**MATERIAL FOR THIS TASK**
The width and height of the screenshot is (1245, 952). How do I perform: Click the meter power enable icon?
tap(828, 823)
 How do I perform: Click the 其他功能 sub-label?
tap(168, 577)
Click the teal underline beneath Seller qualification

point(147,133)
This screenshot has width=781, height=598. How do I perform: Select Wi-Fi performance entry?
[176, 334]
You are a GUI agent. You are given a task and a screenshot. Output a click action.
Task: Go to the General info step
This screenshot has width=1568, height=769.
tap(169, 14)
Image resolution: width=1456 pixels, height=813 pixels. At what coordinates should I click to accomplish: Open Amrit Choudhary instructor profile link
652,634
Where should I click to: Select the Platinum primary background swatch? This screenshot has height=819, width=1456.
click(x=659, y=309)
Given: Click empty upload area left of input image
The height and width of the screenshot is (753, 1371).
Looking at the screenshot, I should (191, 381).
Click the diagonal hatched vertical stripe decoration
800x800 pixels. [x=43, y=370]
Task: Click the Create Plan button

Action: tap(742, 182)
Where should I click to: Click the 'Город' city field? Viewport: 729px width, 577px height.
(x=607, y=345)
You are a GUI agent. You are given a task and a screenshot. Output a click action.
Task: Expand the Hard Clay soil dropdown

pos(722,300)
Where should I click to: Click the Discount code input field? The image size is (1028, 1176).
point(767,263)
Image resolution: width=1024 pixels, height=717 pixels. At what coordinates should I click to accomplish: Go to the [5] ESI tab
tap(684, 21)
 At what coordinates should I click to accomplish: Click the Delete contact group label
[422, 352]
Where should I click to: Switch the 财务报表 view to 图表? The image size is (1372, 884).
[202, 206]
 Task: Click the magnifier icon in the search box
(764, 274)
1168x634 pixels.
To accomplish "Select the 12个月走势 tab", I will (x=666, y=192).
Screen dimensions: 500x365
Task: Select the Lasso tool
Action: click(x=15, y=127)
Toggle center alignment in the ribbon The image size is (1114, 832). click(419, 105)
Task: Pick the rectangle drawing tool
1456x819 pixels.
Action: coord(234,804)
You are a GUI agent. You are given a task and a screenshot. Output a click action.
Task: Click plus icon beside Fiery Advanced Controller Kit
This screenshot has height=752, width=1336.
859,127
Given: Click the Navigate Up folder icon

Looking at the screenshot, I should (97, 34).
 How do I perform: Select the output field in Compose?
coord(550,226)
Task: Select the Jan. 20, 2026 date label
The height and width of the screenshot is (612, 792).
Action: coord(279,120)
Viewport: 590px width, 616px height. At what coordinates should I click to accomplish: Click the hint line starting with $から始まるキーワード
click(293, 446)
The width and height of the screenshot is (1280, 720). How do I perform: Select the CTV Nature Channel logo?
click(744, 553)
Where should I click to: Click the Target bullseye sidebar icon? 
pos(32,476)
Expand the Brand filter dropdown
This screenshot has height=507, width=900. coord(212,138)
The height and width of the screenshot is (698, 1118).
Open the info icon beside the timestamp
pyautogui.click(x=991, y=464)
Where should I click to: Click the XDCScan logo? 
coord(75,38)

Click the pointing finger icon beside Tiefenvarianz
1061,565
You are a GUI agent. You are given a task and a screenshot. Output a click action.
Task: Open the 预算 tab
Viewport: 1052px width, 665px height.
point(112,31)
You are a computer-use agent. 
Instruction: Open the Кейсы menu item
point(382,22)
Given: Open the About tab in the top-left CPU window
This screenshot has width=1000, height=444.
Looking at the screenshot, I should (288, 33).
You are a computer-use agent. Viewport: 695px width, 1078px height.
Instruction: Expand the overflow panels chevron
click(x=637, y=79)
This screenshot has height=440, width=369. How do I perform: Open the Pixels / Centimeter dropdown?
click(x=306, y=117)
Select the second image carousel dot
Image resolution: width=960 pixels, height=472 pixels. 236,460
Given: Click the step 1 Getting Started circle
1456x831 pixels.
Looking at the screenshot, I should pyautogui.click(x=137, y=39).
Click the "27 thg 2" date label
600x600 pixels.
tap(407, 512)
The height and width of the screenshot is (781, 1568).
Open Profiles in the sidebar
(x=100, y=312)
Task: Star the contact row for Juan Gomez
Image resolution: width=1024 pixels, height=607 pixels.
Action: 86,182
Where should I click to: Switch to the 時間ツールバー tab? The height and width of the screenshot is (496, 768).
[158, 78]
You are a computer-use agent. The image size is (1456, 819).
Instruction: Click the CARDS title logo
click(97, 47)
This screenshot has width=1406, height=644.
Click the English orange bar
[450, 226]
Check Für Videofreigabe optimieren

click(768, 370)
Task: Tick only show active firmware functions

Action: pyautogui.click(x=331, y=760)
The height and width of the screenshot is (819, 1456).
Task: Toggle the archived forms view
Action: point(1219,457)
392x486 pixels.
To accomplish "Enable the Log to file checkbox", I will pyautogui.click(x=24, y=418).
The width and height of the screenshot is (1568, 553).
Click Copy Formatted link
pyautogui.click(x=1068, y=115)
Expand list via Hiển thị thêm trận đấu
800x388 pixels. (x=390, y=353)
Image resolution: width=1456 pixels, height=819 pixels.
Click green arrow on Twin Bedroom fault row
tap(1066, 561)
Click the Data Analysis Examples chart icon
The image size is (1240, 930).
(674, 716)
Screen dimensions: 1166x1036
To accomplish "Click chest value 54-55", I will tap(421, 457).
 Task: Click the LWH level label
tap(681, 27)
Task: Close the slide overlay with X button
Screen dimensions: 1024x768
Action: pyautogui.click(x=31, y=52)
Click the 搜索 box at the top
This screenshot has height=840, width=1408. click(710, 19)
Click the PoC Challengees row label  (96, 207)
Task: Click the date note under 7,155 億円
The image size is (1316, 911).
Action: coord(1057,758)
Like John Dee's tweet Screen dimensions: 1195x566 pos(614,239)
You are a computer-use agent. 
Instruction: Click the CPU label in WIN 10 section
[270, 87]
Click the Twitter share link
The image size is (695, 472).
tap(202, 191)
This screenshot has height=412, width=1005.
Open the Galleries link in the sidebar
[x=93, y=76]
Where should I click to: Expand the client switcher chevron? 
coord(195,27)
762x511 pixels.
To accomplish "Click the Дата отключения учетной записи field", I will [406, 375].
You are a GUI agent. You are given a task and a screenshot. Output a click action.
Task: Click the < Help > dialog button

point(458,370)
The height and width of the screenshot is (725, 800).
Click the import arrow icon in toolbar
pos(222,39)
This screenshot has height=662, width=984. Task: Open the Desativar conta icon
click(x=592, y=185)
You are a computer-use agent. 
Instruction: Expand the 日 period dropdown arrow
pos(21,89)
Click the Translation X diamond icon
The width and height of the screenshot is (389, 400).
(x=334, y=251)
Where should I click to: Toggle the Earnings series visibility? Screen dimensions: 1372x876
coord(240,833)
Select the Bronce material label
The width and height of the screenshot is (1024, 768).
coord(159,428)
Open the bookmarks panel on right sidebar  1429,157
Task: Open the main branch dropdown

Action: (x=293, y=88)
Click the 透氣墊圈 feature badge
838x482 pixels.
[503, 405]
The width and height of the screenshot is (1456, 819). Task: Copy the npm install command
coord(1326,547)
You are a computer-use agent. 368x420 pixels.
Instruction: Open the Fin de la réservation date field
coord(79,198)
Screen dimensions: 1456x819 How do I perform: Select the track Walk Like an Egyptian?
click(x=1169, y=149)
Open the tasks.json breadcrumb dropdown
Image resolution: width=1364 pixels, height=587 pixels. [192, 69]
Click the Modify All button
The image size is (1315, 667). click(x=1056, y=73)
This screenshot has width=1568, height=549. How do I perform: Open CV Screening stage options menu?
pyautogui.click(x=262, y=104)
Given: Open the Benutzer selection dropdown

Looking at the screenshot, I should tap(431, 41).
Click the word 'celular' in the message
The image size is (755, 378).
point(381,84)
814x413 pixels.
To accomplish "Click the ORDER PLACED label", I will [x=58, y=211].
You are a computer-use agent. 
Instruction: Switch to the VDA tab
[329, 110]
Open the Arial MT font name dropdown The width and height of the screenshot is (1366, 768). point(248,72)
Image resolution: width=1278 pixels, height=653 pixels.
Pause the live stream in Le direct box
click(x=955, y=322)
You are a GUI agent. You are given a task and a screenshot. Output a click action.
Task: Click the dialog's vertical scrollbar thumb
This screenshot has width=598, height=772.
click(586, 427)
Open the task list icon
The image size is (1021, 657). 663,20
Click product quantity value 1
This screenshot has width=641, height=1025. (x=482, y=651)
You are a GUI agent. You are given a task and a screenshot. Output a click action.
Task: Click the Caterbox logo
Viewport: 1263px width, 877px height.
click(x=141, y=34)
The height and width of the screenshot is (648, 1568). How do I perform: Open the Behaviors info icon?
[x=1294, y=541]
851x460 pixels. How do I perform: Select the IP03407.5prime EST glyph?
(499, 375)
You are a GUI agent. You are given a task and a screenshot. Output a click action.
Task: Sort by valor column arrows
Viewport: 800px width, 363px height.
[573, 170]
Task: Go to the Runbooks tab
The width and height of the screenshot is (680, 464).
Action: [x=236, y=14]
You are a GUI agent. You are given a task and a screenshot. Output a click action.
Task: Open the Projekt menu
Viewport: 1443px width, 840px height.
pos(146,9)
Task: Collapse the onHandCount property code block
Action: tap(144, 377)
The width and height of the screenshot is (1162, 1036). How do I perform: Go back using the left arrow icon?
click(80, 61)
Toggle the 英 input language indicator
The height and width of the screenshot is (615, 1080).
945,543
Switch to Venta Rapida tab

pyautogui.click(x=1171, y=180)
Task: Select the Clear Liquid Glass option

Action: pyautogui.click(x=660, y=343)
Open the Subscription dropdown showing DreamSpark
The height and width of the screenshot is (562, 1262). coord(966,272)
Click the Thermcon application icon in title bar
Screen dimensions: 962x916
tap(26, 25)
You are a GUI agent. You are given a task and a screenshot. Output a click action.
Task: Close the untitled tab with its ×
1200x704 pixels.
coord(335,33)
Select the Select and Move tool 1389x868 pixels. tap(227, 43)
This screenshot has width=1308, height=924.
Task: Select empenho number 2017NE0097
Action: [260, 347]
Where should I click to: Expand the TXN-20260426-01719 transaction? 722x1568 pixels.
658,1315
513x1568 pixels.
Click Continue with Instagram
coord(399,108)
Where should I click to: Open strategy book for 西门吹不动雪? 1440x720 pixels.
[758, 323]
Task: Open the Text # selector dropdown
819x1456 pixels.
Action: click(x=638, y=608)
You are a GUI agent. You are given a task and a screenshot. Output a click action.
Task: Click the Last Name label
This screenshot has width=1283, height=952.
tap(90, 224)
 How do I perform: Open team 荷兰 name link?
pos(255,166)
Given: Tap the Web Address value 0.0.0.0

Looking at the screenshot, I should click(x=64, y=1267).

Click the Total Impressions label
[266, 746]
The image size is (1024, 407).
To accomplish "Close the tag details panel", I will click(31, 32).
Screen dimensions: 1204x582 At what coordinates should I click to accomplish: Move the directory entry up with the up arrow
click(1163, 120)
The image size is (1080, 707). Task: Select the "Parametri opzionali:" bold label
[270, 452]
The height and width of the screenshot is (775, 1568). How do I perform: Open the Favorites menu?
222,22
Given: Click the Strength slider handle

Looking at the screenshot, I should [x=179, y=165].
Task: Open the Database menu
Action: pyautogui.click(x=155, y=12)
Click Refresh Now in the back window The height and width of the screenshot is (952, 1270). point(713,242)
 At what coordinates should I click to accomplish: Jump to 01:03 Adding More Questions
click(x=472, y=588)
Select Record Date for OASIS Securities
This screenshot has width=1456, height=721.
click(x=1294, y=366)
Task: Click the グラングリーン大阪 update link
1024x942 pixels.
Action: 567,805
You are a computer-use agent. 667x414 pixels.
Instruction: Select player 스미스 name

**TASK GOAL**
Reproduce verbatim the part of the items that opens with the line containing "Task: Pick the rectangle drawing tool" and closes with the line containing "Action: coord(279,120)", including both of those lines.

**FINAL RESULT**
Task: Pick the rectangle drawing tool
1456x819 pixels.
Action: coord(234,804)
You are a GUI agent. You are given a task and a screenshot. Output a click action.
Task: Click plus icon beside Fiery Advanced Controller Kit
This screenshot has height=752, width=1336.
859,127
Given: Click the Navigate Up folder icon

Looking at the screenshot, I should (97, 34).
 How do I perform: Select the output field in Compose?
coord(550,226)
Task: Select the Jan. 20, 2026 date label
The height and width of the screenshot is (612, 792).
Action: coord(279,120)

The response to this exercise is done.